ISM Shows Manufacturing Growth in October, but Less Than Half of Sectors Are Growing
Today's report from The Institute for Supply Management showed that the manufacturing sector was not in contraction during the month of October. The PMI came in at 51.7%, versus 51.5% in the month of September. Bloomberg was calling the economist consensus reading at 51.5%, so today's report is probably going to be a status quo report.
Components of the report showed that new orders, production and employment grew in the month. Supplier deliveries were said to be faster and inventory levels were largely unchanged.
What is important here is that the PMI is showing that this was the second consecutive month of growth, after having seen three consecutive months of slight contraction. It further shows that the economy overall has now grown for forty-one months in a row.
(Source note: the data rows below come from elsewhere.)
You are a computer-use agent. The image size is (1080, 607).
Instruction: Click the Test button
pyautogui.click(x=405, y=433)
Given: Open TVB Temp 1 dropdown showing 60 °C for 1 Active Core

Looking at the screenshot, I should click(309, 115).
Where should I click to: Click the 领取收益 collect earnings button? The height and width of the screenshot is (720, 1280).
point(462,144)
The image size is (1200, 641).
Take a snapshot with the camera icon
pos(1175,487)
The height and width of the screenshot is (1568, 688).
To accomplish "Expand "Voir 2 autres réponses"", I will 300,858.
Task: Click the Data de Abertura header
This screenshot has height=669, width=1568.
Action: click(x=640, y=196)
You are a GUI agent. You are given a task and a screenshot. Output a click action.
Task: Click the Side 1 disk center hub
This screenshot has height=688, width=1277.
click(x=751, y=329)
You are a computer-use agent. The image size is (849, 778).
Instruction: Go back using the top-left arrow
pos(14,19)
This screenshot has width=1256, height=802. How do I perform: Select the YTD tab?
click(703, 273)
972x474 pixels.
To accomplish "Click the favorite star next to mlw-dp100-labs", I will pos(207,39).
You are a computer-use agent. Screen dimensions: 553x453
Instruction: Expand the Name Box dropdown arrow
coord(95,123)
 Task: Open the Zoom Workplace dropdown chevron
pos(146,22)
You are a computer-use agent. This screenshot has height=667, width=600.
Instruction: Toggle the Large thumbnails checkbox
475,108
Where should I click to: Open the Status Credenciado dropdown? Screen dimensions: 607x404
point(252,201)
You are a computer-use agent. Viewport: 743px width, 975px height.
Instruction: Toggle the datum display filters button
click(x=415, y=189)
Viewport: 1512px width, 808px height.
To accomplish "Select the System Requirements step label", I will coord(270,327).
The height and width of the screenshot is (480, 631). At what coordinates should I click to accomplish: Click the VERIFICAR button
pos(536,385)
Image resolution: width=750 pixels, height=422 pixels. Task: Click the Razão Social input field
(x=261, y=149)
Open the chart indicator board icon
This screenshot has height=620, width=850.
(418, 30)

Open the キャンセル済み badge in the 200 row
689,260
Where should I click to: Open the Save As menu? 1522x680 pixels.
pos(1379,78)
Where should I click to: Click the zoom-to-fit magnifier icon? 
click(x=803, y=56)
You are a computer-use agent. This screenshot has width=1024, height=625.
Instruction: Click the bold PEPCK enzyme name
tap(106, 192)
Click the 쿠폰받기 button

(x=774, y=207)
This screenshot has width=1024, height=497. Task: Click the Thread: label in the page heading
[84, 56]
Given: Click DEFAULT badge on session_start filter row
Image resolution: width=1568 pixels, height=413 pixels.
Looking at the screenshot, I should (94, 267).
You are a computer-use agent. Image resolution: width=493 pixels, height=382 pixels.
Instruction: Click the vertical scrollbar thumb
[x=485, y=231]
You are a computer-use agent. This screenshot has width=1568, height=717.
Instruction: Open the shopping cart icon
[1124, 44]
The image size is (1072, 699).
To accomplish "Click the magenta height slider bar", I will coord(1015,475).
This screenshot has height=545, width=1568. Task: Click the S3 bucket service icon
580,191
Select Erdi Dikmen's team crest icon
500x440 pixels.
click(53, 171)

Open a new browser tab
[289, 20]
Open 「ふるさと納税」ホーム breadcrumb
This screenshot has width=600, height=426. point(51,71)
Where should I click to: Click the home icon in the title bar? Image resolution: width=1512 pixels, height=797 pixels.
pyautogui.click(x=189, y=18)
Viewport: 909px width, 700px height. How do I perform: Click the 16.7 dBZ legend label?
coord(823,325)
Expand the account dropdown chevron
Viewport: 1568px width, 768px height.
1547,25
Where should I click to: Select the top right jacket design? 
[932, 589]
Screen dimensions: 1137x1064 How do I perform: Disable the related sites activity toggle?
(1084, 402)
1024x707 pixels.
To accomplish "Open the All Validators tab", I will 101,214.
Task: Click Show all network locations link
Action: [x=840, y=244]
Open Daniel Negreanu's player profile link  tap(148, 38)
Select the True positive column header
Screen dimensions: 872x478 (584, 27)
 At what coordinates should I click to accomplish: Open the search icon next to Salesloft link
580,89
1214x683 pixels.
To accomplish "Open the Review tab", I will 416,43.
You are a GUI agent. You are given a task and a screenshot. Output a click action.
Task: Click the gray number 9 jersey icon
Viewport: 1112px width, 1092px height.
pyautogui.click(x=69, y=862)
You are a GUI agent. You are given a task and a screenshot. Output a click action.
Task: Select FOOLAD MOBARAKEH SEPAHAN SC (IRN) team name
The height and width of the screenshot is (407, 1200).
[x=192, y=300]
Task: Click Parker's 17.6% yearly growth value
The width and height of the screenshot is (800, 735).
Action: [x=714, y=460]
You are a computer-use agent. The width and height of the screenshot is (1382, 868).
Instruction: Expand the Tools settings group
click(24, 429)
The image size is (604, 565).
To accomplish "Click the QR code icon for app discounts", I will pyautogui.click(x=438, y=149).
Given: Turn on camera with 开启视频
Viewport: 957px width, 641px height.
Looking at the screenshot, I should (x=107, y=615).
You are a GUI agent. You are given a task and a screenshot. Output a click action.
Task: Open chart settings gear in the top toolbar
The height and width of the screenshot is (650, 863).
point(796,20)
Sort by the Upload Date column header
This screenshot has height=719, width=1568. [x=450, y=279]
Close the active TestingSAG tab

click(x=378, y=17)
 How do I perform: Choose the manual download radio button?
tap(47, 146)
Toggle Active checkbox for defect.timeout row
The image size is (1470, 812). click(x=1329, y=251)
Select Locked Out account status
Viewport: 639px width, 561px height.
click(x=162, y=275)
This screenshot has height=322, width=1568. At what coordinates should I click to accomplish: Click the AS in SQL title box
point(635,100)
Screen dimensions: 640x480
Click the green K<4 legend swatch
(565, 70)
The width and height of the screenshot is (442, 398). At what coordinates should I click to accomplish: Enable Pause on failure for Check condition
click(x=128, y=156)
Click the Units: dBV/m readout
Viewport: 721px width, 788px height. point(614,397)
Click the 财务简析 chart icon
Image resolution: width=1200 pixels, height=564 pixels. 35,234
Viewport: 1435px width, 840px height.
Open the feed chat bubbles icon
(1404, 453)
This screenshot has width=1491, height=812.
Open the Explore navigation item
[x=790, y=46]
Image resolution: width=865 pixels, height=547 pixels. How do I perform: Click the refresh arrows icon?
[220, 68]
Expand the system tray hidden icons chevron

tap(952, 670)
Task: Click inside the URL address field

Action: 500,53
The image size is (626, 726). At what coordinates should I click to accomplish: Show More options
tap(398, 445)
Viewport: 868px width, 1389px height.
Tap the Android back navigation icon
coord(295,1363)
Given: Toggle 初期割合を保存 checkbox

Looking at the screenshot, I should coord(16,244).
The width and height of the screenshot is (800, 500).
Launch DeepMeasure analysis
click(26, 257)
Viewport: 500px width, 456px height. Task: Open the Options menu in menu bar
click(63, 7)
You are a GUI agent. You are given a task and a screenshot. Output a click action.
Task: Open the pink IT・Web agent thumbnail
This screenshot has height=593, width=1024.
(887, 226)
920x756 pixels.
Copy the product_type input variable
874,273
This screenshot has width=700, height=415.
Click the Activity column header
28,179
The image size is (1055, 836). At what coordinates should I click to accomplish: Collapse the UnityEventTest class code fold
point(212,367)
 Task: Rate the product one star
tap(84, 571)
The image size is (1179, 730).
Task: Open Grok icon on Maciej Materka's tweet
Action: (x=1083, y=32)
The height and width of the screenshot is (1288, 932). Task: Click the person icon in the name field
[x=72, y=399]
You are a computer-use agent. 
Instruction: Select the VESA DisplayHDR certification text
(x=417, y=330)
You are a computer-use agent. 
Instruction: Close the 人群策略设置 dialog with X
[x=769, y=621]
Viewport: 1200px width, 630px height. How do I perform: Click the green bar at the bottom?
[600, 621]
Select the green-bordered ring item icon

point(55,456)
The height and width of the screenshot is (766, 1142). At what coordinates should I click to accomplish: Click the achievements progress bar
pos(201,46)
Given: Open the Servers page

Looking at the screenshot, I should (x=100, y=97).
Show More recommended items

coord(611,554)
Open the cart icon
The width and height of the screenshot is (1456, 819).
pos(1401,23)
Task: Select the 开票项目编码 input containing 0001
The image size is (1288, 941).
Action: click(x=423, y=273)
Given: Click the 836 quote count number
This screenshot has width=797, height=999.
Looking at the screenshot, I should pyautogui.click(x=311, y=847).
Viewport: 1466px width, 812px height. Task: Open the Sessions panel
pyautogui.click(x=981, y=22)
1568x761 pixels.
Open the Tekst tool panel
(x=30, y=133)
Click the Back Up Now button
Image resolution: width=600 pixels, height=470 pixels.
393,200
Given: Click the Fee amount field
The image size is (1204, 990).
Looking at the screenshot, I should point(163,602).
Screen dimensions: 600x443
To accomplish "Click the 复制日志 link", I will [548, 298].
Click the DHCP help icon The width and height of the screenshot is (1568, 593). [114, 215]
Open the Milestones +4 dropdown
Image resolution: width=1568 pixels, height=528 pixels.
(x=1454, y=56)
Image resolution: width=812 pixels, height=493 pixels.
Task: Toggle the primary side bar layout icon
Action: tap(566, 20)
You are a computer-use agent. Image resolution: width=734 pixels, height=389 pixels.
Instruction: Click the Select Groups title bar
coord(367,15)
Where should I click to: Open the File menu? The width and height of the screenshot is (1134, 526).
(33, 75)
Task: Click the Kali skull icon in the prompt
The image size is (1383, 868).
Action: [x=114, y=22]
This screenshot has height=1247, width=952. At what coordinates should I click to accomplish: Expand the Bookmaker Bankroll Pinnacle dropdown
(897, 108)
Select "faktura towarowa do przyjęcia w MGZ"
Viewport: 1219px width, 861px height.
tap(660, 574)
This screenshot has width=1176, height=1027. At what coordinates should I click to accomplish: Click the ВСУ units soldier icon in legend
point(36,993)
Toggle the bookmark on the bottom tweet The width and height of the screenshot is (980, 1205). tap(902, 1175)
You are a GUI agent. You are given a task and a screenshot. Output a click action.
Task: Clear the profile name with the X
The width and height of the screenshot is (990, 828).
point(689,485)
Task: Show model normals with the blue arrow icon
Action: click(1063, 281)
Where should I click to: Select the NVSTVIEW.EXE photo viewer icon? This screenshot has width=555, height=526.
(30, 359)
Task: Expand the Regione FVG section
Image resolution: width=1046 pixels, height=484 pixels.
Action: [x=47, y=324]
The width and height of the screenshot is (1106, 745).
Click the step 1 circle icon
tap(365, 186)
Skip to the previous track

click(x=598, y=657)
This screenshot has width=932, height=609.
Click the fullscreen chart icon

Here were the components:
The New Orders Index registered 54.2%, an increase of 1.9 percentage points from September, indicating growth in new orders for the second consecutive month.
The Production Index registered 52.4%, an increase of 2.9 percentage points, indicating growth in production following two months of contraction.
The Employment Index registered 52.1%, a decrease of 2.6 percentage points.
The Prices Index registered 55%, reflecting a decrease of 3 percentage points.
Unfortunately, comments from the panel continue to show concern over a fragile global economy and soft orders across several manufacturing sectors. There is another standout issue: only eight of the 18 manufacturing industries showed growth in October. In short, this is not a broad expansion because there were also eight of the 18 industries showing contraction.
These were the eight growth sectors: petroleum and coal products; furniture and related products; apparel, leather and allied products; paper products; miscellaneous manufacturing; food, beverage and tobacco products; plastics and rubber products; and chemical products.
The eight industries reporting contraction in October were as follows: primary metals; wood products; machinery; fabricated metal products; transportation equipment; electrical equipment, appliances and components; computer and electronic products; and nonmetallic mineral products.